Butterfly Kisses -2018- -
However, the "inner" layer—the footage shot by Danny and Eric—tells a different story. It shows two filmmakers slowly unraveling, their partnership fracturing under the weight of their ambition and the supernatural force they are documenting.
In a genre saturated with shaky cameras and jump scares, the 2018 found-footage horror film Butterfly Kisses , written and directed by Erik Kristopher Myers, stands as a strikingly meta and existentially terrifying outlier. Unlike its peers that rely on haunted houses or demonic possessions, Butterfly Kisses burrows into a more disturbing fear: the dread of unseen observation and the horror of creative obsession. By weaving a documentary about a failed film within a film, Myers crafts a chilling narrative about a curse that spreads not through blood, but through the very act of looking. The result is not just a clever horror movie, but a profound meditation on perception, legacy, and the monstrous cost of artistic ambition. butterfly kisses -2018-
The iteration of the butterfly kiss was less about father/daughter dances and more about queer love, platonic soulmates, and the quiet moments before dawn.

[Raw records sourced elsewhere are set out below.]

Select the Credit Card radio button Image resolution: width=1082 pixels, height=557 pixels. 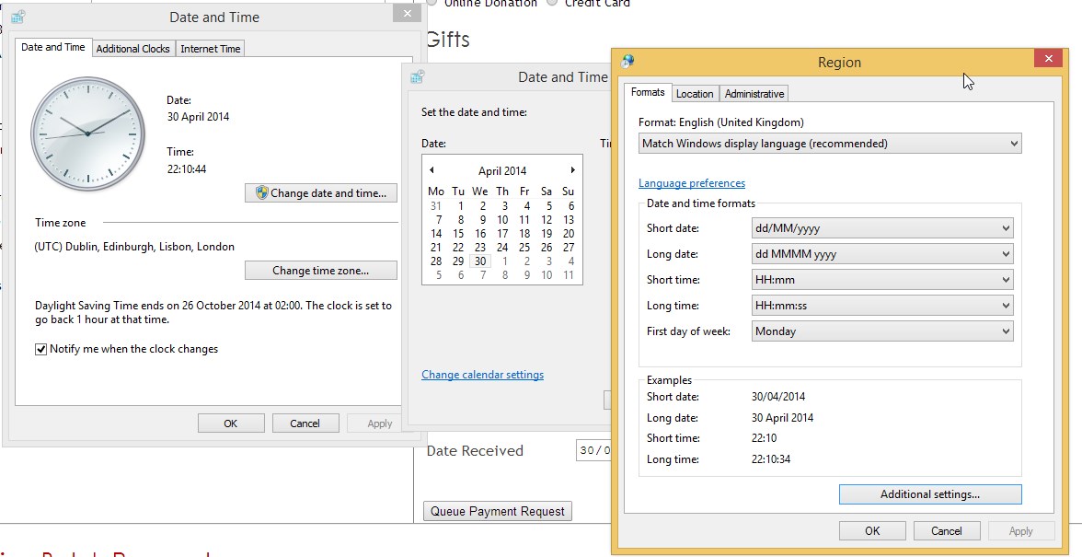[x=552, y=3]
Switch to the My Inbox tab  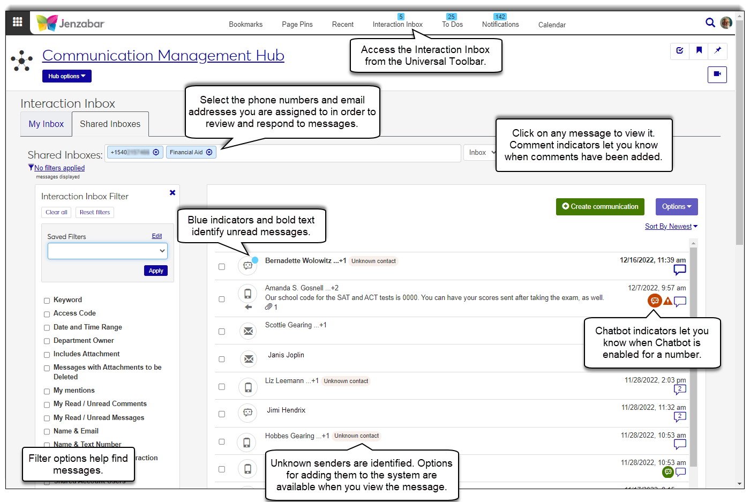click(x=46, y=124)
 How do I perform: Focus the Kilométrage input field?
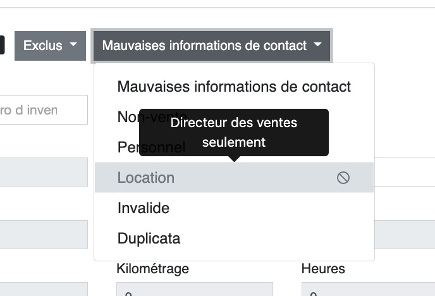coord(195,289)
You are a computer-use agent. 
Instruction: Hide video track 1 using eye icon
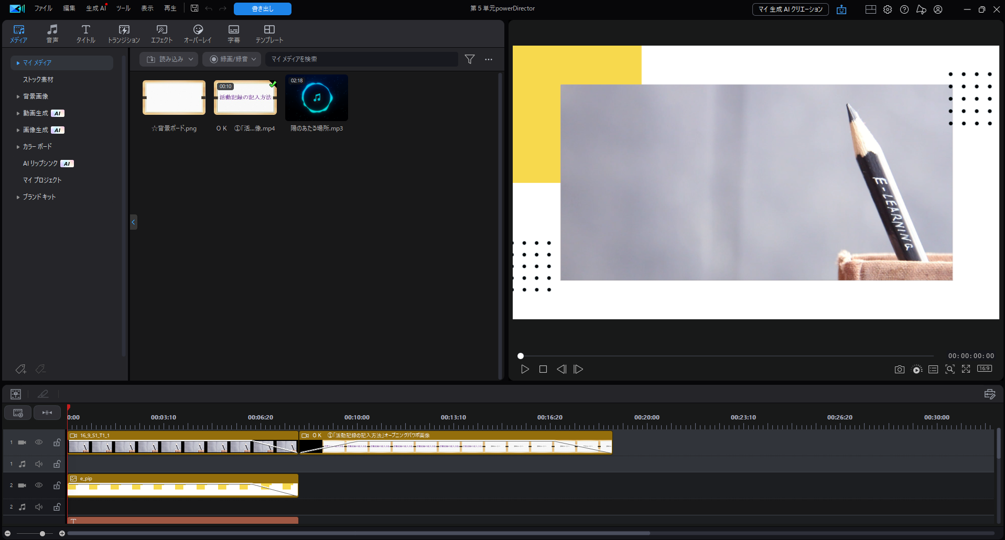(x=39, y=442)
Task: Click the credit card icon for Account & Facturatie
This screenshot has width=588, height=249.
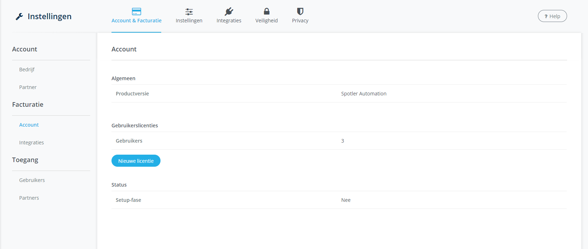Action: click(136, 12)
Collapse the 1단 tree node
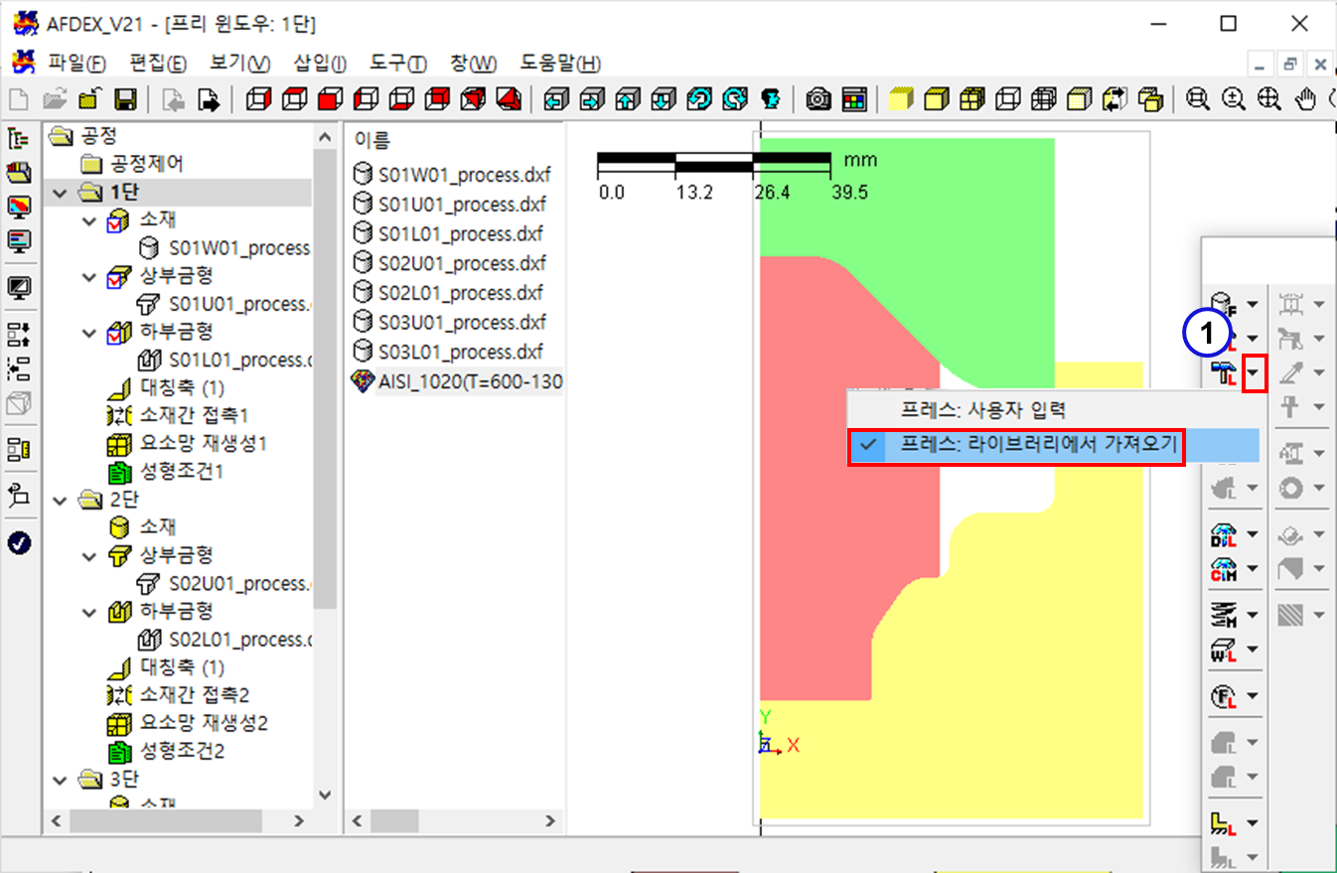 (x=62, y=192)
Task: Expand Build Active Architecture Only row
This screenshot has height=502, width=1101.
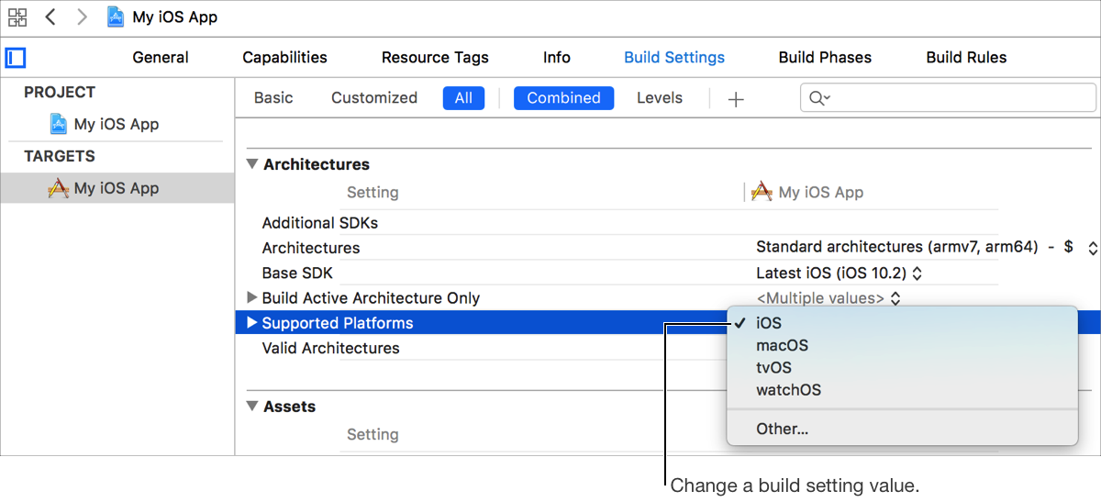Action: 252,298
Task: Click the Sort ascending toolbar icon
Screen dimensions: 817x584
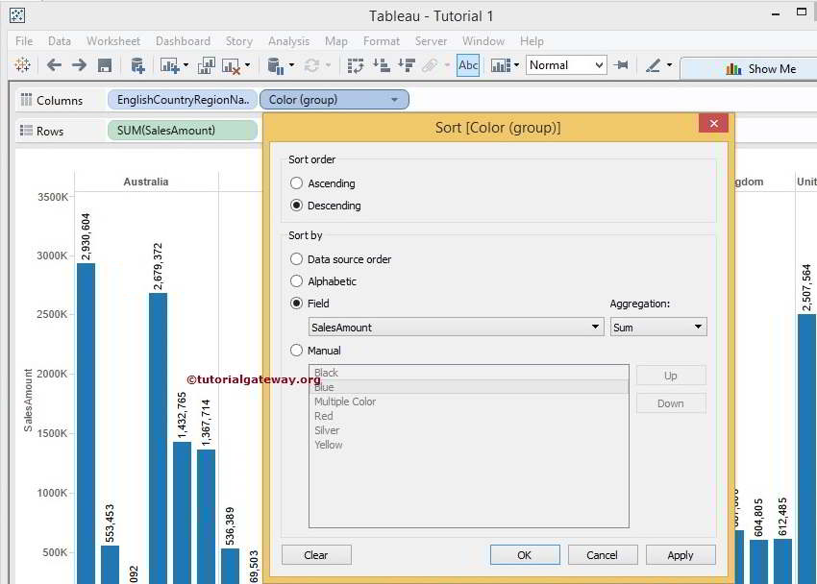Action: (381, 65)
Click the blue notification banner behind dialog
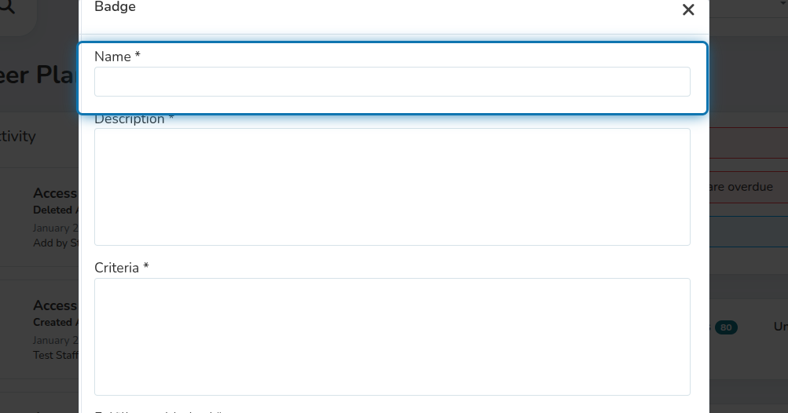The height and width of the screenshot is (413, 788). (749, 232)
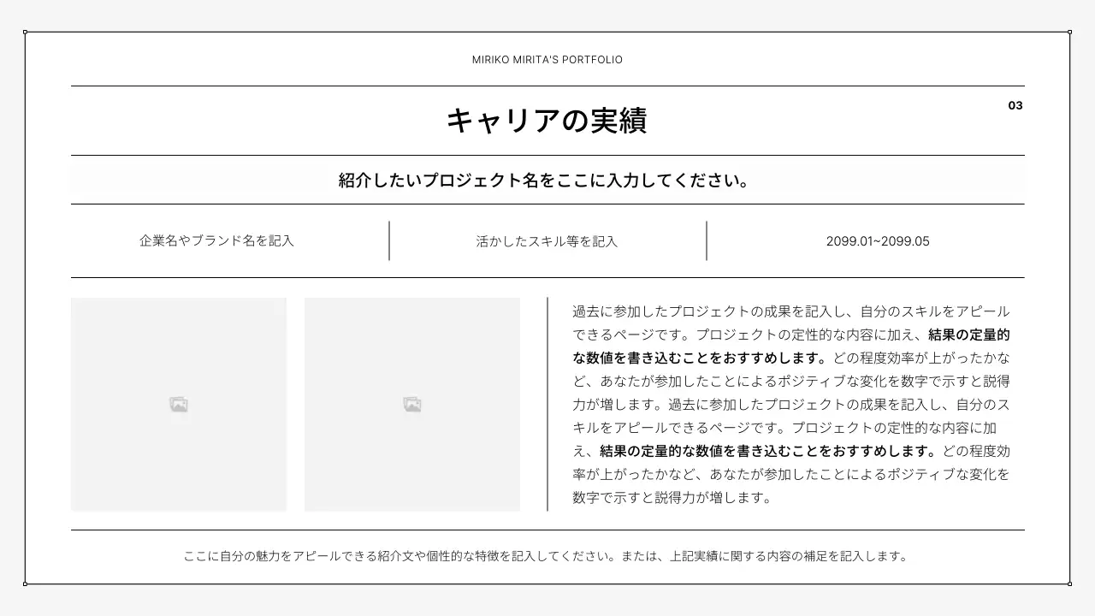1095x616 pixels.
Task: Click the 活かしたスキル等を記入 field
Action: point(548,240)
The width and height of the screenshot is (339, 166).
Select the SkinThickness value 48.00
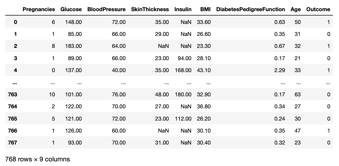pos(162,95)
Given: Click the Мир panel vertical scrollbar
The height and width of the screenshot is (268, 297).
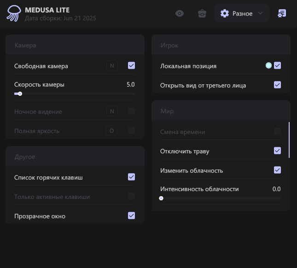Looking at the screenshot, I should tap(289, 140).
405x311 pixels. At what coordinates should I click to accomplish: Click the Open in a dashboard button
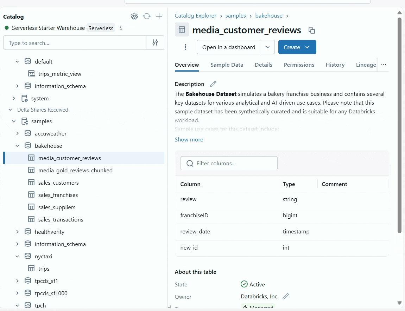tap(229, 47)
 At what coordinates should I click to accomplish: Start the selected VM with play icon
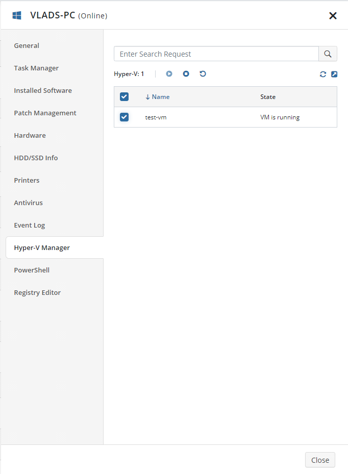pyautogui.click(x=169, y=74)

However, the "inner" layer—the footage shot by Danny
The butterfly kiss—both the physical gesture and the AR filter—offered a form of digital hygge. It was: Unlike its peers that rely on haunted houses
In the vast ocean of found-footage horror, it takes something truly unique to stand out. Since The Blair Witch Project revolutionized the genre in 1999, audiences have been subjected to countless shaky cameras, abandoned asylums, and jump scares. Yet, in 2018, director Erik Kristopher Myers released a film that didn’t just participate in the genre—it dissected it.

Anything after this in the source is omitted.